Where’s the best place to eat late night after a show?
A slice (or two) from the side window at Five Points Pizza.
The Bluebird calls and asks you to host an “In the Round.” Pick three local songwriters to join you.
John McCauley, Robyn Hitchcock, and John Prine. My other three choices would be Little Richard (because he’s been in Nashville forever I guess), Dave Mustaine and Mick Mars. Dave and Mick both live in Franklin, and I hear they’re neighbors.
What are your favorite music venues to play in town?
The 5 Spot, even though I haven’t played there since moving here. I played there the summer before I moved here on drums with the Paul Collins Beat. The sound was great, and I think they have the best overall vibe there in town.
Name a musician who you’d like to see move here?
Keith Richards. I hear he’s such a country boy at heart, it’d be cool to see him sit in with songwriters randomly here and play his cool licks. It would also be majorly insane to just see Keef out shopping at Grimey’s or attending a show at the 5 Spot.

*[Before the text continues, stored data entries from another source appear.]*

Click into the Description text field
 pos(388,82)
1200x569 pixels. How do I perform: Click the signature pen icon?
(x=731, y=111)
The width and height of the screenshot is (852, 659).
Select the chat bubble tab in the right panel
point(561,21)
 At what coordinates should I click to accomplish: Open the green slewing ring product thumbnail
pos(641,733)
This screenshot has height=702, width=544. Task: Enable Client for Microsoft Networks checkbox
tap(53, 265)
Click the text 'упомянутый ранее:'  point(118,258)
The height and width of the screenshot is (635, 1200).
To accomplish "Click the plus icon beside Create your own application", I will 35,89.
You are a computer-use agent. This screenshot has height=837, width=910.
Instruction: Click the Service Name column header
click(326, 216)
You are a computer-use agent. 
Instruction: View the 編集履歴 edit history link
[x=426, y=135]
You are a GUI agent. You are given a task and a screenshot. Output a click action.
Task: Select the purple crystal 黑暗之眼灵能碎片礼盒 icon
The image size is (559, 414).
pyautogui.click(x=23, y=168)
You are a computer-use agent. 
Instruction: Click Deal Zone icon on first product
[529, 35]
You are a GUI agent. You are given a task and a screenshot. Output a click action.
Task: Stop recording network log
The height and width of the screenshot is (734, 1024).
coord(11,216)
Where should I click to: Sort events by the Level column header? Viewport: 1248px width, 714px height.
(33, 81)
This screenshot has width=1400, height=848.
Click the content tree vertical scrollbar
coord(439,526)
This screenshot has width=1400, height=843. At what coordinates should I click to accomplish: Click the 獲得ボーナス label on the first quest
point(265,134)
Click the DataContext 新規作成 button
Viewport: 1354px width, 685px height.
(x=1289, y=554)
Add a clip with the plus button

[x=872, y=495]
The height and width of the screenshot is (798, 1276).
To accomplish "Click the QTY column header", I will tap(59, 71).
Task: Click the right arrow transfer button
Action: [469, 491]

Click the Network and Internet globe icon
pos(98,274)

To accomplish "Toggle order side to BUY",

Finally, what’s in your musical future?
I’m already busy writing and recording for a new Mini Meltdowns 7-inch. I would love to play drums for an active band again. After 3 1/2 years of not really touring anymore, and making music super occasionally, I’m starting to miss the comradery of making music with friends and performing songs for people wanting to hear rock n roll.